Analysis of GARP expression during trypanosome development in the tsetse fly.

Teneral G. morsitans morsitans males, 8–32 h after emergence, were given a first, infective bloodmeal from immunosuppressed NMRI mice that showed a parasite load of more than 5 × 108 ml−1 trypanosomes of one of the GARP-tagged clones. Infected flies were further maintained on uninfected rabbits until 48 h before dissection.

Flies were dissected at different times after the infective blood meal: days 3, 5, 7, 14, 21, and 28. Depending on the progression of infection in the tsetse, trypanosome populations were collected from different sites in the fly: (i) procyclic trypanosomes from the posterior midgut, (ii) mesocyclic trypanosomes from the anterior midgut near the proventriculus (part of the midgut between the mycetome and the proventriculus), (iii) post-mesocyclic trypanosomes from the proboscis, and (iv) trypanosomes from the salivary glands.

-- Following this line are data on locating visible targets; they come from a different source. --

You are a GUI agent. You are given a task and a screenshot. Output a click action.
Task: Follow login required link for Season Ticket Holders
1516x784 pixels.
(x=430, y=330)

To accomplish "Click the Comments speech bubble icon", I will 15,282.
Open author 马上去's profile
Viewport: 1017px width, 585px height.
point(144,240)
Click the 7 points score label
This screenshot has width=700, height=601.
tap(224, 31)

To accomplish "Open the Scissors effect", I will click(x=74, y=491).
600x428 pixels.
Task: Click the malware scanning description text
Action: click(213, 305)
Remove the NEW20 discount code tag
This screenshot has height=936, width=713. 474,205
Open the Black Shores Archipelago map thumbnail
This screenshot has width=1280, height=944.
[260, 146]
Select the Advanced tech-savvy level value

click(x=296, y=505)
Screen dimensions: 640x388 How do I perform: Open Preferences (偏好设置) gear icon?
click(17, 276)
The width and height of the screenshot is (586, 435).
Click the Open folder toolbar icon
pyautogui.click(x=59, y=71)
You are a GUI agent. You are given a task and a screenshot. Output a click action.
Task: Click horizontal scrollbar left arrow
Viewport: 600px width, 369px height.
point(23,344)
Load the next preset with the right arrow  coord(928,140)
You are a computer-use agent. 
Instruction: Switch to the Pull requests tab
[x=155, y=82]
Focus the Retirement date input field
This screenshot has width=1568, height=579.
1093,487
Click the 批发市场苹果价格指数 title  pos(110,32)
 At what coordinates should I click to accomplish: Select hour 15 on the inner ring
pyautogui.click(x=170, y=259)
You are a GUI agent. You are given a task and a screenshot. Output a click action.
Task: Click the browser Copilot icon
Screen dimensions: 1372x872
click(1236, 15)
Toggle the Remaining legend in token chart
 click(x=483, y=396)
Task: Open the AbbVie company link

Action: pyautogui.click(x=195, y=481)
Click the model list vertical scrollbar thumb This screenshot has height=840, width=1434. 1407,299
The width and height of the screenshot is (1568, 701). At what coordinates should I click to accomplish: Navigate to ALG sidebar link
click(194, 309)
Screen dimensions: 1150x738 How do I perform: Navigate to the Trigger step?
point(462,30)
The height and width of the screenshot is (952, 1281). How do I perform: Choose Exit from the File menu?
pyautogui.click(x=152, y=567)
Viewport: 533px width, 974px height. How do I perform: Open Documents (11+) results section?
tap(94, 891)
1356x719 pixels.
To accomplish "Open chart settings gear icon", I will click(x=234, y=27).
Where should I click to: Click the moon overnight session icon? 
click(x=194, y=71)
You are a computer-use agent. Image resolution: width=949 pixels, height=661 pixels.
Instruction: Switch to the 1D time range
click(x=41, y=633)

For each sample point, trypanosomes from three positive flies were individually collected on a glass slide in a drop of PBS. These slides were air-dried and trypanosomes were fixed with acetone for 10 min at −20 °C. They were stored dry over silica gel at −20°C until analysis by immunofluorescence.

To detect GARP expression, immunofluorescence was performed with a rabbit polyclonal antiserum (diluted 1:500) raised against a GARP-glutathione S-transferase fusion protein [3]. EP procyclin expression was detected with the monoclonal antibody (mAb) TRBP1/247, diluted 1:400 [38], and GPEET with a rabbit polyclonal antiserum (K1; [19]) or mAb 5H3 [14], both diluted 1:400. The mAbs were kindly provided by Terry W. Pearson (University of Victoria).